### WHAT TO DO
Starting at the line containing "Click the italic" and ending after the line containing "pos(230,466)", change "Geral" to "General" and write out those lines with nothing else altered.

### INFORMATION GIVEN
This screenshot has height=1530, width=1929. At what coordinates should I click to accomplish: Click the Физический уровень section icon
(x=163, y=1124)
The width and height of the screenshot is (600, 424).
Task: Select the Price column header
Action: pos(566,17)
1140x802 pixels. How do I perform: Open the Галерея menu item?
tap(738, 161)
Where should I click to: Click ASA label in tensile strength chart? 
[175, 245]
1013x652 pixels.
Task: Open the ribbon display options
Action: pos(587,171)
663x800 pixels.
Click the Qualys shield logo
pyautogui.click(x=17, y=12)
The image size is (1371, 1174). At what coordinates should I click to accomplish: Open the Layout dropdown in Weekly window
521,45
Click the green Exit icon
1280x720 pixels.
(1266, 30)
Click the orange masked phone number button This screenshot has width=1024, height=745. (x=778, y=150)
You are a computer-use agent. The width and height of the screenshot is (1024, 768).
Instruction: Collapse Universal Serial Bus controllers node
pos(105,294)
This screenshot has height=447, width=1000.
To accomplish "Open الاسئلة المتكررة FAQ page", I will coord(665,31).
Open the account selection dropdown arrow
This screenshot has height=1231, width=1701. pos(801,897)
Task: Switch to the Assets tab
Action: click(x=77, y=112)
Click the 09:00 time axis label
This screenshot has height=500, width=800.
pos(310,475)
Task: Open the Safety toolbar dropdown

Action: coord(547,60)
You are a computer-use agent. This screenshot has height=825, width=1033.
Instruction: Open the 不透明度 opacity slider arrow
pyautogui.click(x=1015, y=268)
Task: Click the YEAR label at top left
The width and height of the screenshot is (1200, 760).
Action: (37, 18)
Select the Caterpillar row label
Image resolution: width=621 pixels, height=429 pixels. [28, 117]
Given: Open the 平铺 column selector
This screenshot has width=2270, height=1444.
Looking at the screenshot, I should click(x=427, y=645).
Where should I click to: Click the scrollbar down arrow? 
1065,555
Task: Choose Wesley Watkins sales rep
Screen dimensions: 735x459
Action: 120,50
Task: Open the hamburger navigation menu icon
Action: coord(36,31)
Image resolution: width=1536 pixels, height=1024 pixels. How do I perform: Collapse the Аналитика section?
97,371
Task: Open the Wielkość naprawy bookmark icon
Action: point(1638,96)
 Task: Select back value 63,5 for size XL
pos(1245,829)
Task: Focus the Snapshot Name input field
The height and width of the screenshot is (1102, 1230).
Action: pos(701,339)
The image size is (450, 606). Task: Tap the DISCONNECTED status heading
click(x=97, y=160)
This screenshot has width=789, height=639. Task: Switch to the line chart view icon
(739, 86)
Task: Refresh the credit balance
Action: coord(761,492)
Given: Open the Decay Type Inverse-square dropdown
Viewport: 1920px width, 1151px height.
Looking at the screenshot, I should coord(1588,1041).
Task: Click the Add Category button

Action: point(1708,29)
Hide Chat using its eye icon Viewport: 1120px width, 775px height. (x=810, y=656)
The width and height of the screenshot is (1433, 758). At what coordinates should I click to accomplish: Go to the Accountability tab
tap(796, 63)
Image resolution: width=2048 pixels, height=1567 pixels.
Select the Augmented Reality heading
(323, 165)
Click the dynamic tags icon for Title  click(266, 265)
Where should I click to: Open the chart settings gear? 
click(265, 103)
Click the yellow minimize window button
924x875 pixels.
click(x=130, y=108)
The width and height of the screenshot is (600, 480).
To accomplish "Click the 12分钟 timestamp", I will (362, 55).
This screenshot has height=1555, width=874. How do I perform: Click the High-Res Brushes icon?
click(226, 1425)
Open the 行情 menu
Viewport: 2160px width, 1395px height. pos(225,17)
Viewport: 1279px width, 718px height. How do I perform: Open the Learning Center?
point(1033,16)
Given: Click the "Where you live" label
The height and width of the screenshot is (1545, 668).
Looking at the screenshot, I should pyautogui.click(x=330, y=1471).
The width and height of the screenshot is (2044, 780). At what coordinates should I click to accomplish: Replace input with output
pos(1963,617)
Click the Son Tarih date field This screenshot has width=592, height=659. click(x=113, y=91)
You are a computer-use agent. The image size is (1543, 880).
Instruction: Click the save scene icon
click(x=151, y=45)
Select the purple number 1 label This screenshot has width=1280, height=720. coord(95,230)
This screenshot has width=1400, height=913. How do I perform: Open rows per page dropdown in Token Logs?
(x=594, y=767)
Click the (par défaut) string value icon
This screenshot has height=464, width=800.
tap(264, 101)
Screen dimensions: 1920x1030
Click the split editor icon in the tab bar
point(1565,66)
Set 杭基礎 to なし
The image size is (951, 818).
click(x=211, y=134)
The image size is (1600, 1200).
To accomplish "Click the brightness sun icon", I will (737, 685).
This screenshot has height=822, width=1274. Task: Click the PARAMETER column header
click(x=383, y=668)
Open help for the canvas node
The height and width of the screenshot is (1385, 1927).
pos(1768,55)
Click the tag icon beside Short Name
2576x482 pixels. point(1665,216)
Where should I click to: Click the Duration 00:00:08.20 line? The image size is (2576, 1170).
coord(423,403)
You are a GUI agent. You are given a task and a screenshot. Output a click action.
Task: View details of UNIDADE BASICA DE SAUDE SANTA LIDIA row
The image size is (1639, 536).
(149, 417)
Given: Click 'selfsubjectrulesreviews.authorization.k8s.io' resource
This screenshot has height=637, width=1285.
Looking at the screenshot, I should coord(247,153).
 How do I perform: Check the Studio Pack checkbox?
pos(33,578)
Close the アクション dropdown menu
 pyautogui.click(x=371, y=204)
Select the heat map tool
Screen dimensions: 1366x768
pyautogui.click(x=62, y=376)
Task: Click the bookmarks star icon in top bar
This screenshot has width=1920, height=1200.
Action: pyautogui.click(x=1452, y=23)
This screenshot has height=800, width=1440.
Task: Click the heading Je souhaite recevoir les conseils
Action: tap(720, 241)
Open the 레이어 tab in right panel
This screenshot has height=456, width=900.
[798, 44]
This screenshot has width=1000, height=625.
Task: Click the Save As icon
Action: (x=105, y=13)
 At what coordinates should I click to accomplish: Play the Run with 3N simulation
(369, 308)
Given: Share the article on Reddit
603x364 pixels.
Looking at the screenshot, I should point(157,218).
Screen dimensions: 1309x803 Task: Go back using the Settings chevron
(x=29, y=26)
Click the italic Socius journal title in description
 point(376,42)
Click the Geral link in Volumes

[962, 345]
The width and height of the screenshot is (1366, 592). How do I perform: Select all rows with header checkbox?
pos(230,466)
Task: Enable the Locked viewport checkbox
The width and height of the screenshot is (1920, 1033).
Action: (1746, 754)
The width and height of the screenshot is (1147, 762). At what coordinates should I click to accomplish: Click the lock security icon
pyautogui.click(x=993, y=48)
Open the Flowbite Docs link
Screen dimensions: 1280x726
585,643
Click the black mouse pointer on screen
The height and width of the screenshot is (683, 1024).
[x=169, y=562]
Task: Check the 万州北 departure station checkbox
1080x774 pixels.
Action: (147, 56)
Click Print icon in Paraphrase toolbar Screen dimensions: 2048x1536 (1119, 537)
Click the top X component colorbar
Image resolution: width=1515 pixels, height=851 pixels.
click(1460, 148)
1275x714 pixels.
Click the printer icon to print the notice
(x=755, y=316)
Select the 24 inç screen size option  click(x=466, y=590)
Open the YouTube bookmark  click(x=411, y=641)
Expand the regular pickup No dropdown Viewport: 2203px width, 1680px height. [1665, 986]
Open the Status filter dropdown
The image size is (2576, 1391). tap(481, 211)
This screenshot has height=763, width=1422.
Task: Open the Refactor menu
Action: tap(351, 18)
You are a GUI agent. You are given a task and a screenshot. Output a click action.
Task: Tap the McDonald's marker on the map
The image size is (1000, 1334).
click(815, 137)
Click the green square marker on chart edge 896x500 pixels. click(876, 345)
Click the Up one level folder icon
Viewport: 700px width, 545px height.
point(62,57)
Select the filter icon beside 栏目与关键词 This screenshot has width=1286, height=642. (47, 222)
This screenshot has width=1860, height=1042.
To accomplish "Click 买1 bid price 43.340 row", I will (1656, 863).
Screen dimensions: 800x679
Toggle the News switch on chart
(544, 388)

### PROBLEM SOLUTION
Click the italic Socius journal title in description
 point(376,42)
Click the General link in Volumes

[962, 345]
The width and height of the screenshot is (1366, 592). How do I perform: Select all rows with header checkbox?
pos(230,466)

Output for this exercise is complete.